Are neighbourhood fixtures disappearing?

In the 2000s, the growing ubiquity of bank branches was one of America’s great retailing puzzles. Online banking was on the rise and the industry was consolidating, but branches kept popping up seemingly everywhere — if you define “everywhere” as the reasonably affluent parts of cities and suburbs.
That ended with the financial crisis. The number of bank branches in the US has fallen 12% since
2009 even as the population has grown 8%.
The growing ubiquity of chain drugstores during the same period was less of a puzzle. An aging US population meant more prescriptions to fill, plus the major drugstore chains were buying smaller competitors and expanding into new areas of healthcare provision. But that boom seems to have ended now, too, with the number of locations for the three biggest chains down 6% since 2017.
“Big Three” is a little misleading, since grocer Kroger Co has almost as many in-store pharmacies as Rite Aid has drugstores, and Walmart Inc significantly more. But neither Kroger nor Walmart has been increasing its US store numbers either, and with CVS Health Corp just announcing plans to close 900 US drugstores over the next three years and Walgreens Boots Alliance Inc in a store-closing mood as well, it does look like we’ve passed peak chain drugstore in the US.

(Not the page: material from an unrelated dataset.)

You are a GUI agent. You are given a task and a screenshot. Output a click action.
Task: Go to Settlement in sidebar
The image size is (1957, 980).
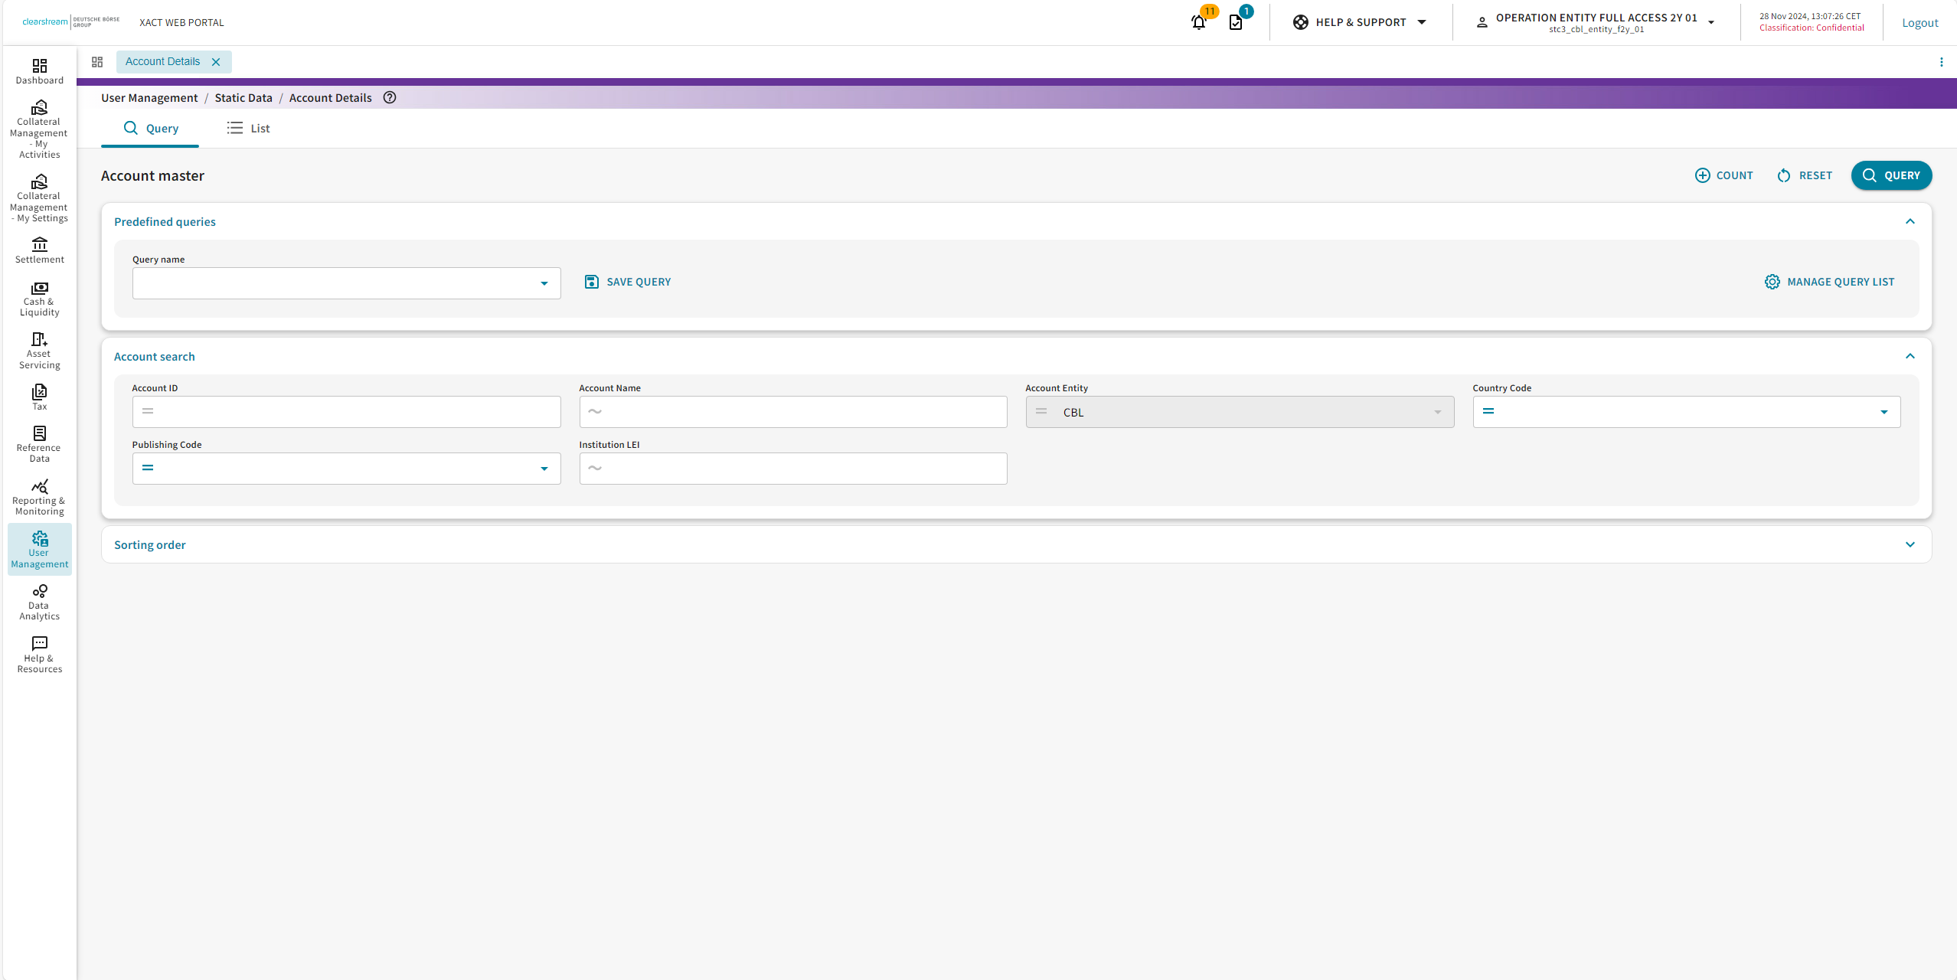pos(39,250)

Given how much complaining there used to be about the surfeit of banks and drugstores, at least here in New York City, you’d think people would be celebrating in the streets. Instead, they’re complaining about the rapid-delivery grocery startups that have been gobbling up retail space lately. There’s also legitimate concern that places that never really saw the boom — rural areas and poorer parts of cities — are going to end up even more deprived of the products and services that banks and drugstores provide. While most of these can be provided digitally for banks, and most drugstore products can at least be ordered online, older and poorer consumers are less able to avail themselves of those options.
With banking there seems to be a pretty obvious policy response: allow some form of postal banking, which Bloomberg’s Editorial Board has endorsed from time to time. The banking industry has consistently fought against this, but as banks keep shuttering branches this opposition seems less and less tenable. With drugstores, it’s not so clear that retrenchment by the chains will mean less availability. The number of independent pharmacies in the US actually grew from 20,427 in 2010 to 23,061 in 2019, more than making up for the slight decline in the number of chain pharmacies (from 39,156 to 39,084) over that period.